Die Juniors eröffneten den zweiten Abschnitt nach nur 45 Sekunden mit dem Treffer zum Ausgleich (21.). Luca Auer fälschte den Schuss von Fabian Baumann vor Zell-am-See-Torhüter Schmidt zum 1:1 ab. Die Eisbären reagierten sofort und antworteten mit einer Druckphase im Drittel der Gäste. Mehrere Schüsse zwangen Haitzmann zu weiteren Paraden, doch dieser präsentierte sich stark. Die Juniors arbeiteten sich zurück und kamen nun zu ihrer ersten Überzahlmöglichkeit, hatten jedoch aufgrund des starken Defensivspiels der Hausherren zunächst Schwierigkeiten, die Aufstellung im Angriffsdrittel zu finden. Erst gegen Ende der Überzahl ergaben sich Chancen, es blieb jedoch beim 1:1. Zurück in voller Stärke war es dann Paul Schuster, der sich hinter dem Eisbären-Tor durchsetzte und Kapitän Adrian Gesson im Slot fand. Dieser schoss die Juniors in der 29. Spielminute zur 2:1-Führung. Die Red Bulls kamen zu einer weiteren Überzahl, nun gelang den Juniors die Aufstellung und mehrere Abschlüsse prüften den Zeller Schlussmann. Zurück in voller Stärke setzten die Hausherren kurzzeitig erneut Offensivakzente, doch die Red Bulls hielten dagegen und wurden ihrerseits wieder gefährlich. Abwechselnde Druckphasen bestimmten nun das Spielgeschehen. Kurz vor Drittelende gelangten die jungen Salzburger zu einer weiteren Überzahl, mussten jedoch noch während des Powerplays eine Gegenstrafe hinnehmen.
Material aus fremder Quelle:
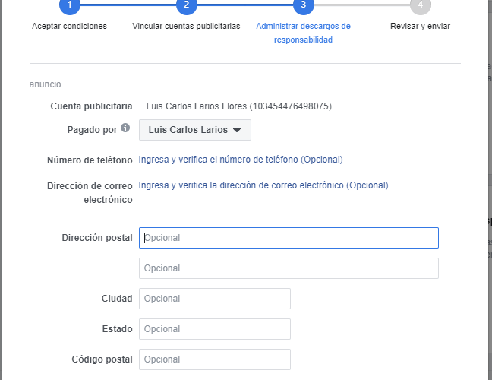Click the greyed step 4 circle
Image resolution: width=492 pixels, height=380 pixels.
420,5
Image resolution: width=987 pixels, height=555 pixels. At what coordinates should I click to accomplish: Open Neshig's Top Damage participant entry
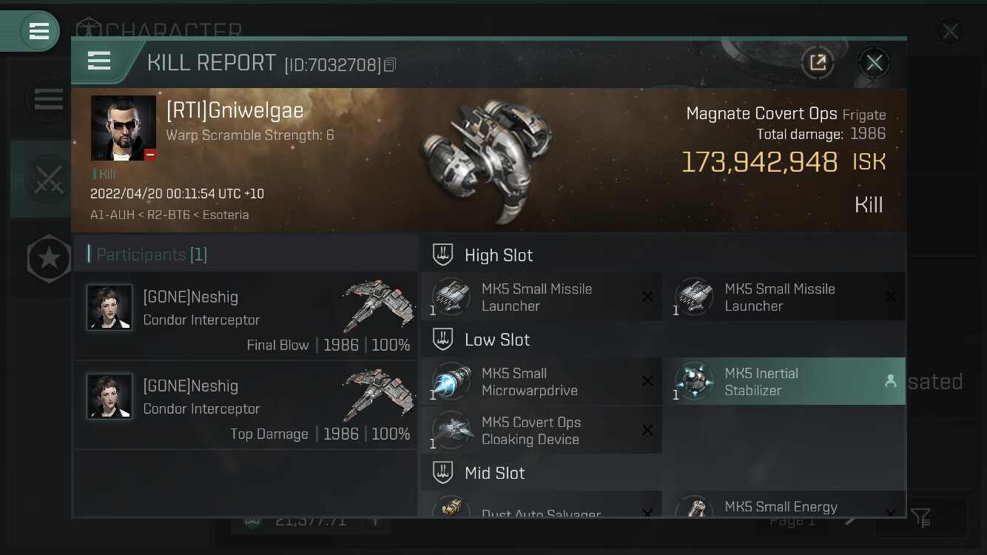pyautogui.click(x=246, y=405)
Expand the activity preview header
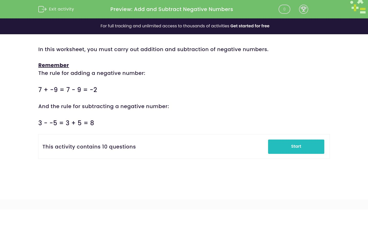Image resolution: width=368 pixels, height=230 pixels. [172, 9]
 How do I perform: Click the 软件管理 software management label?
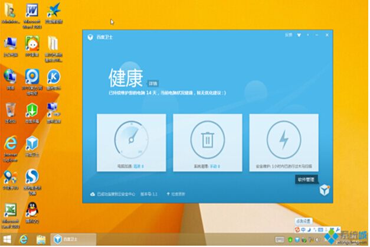coord(306,179)
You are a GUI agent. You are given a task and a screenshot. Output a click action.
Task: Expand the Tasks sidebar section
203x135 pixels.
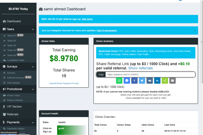click(x=18, y=29)
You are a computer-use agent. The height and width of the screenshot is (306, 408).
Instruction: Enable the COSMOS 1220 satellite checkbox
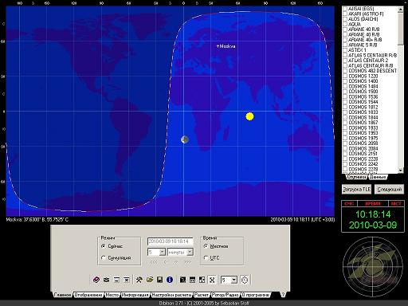pos(345,76)
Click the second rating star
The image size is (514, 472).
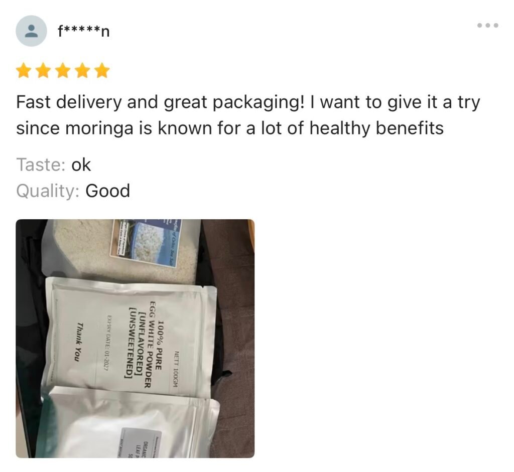(43, 70)
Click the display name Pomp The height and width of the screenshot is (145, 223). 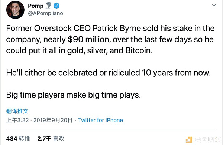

Im Schlussabschnitt nutzten die Hausherren die Restüberzahl und stellten nach nur 17 Sekunden (41.) durch Tim Coffman, der seinen eigenen Rebound verwertete, den erneuten Ausgleich her. Die Eisbären präsentierten sich nun brandgefährlich und gewannen durch den frühen Treffer an Momentum. Die Juniors erarbeiteten sich zwar Chancen in der Offensive, doch auf der anderen Seite behauptete Blaz Tomazevic in der Rundung den Puck und fand den alleinstehenden Paul Reiner, der in der 47. Spielminute zum 2:3 einnetzte. Sofort drückten die Juniors auf den erneuten Ausgleich. Zell-am-See-Torhüter Schmidt parierte mit letzter Kraft, doch der Puck wollte nicht über die Torlinie. Der offene Schlagabtausch lief erneut über das ganze Eis, beide Teams erspielten sich Chancen. In der 50. Spielminute zündete Nicklas Huard den Turbo und kam zu einem Breakaway, verzog allerdings über das Tor der Juniors. Beide Teams prüften weiter die Schlussmänner. Eine späte Unterzahl wussten die Juniors zu nutzen und setzten sich im Angriffsdrittel fest. Nach einer längeren Druckphase mit vielen Abschlüssen war es schließlich Florian Lanzinger, der das Zuspiel von Jesse Juhola in der 58. Spielminute zum 3:3-Endstand verwertete. Damit gehen beide Teams am Samstag, dem 14.02.2026, mit einem 3:3 in den finalen Showdown um die österreichische Meisterschaft.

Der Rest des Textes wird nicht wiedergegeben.